■ Task details
Render the items as a Markdown table, starting with the line containing "1533x763 pixels. How" and continuing through the final line of the items. Use the columns "Row" and "Line", number each line, and leave out blank lines.

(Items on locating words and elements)
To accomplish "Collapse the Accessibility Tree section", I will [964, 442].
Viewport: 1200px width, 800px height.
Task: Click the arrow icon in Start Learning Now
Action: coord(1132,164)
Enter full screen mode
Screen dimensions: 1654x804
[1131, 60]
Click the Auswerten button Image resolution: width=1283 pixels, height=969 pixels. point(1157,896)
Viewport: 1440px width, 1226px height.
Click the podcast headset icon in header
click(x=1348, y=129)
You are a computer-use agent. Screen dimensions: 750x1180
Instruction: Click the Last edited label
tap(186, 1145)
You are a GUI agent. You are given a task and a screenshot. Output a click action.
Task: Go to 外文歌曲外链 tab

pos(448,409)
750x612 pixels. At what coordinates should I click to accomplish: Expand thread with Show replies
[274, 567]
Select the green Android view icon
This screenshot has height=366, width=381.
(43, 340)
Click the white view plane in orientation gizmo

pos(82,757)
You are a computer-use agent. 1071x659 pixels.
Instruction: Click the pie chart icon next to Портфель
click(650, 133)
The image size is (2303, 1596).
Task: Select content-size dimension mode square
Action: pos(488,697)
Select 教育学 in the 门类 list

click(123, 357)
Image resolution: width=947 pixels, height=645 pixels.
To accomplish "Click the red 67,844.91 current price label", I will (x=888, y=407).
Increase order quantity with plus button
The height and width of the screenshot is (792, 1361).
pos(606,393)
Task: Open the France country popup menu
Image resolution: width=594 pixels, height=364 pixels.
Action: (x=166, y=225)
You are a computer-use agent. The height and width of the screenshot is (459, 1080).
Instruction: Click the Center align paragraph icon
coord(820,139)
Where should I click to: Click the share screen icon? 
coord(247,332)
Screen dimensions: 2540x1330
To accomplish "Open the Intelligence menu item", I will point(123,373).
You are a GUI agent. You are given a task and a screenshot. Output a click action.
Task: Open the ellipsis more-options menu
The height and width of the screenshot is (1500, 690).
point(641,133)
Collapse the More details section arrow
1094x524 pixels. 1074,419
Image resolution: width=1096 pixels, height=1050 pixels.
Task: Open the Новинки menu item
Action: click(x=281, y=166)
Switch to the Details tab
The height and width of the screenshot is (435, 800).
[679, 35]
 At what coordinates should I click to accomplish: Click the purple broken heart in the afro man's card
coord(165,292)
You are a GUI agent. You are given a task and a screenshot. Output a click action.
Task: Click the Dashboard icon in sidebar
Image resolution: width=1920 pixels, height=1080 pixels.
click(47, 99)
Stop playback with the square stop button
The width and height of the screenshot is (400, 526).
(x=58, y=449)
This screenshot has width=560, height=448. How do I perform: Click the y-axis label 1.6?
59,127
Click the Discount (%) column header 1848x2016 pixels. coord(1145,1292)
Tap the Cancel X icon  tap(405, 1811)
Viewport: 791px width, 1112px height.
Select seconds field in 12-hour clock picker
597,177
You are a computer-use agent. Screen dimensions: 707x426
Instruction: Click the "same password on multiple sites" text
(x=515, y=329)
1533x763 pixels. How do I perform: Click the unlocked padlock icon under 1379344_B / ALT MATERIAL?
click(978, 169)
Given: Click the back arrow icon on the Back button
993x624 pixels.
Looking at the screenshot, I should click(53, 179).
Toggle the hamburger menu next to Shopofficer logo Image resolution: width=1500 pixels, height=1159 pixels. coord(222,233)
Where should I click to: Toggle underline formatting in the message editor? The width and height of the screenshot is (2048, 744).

■ The response
| Row | Line |
|---|---|
| 1 | 1533x763 pixels. How do I perform: Click the unlocked padlock icon under 1379344_B / ALT MATERIAL? |
| 2 | click(978, 169) |
| 3 | Given: Click the back arrow icon on the Back button |
| 4 | 993x624 pixels. |
| 5 | Looking at the screenshot, I should click(53, 179). |
| 6 | Toggle the hamburger menu next to Shopofficer logo Image resolution: width=1500 pixels, height=1159 pixels. coord(222,233) |
| 7 | Where should I click to: Toggle underline formatting in the message editor? The width and height of the screenshot is (2048, 744). |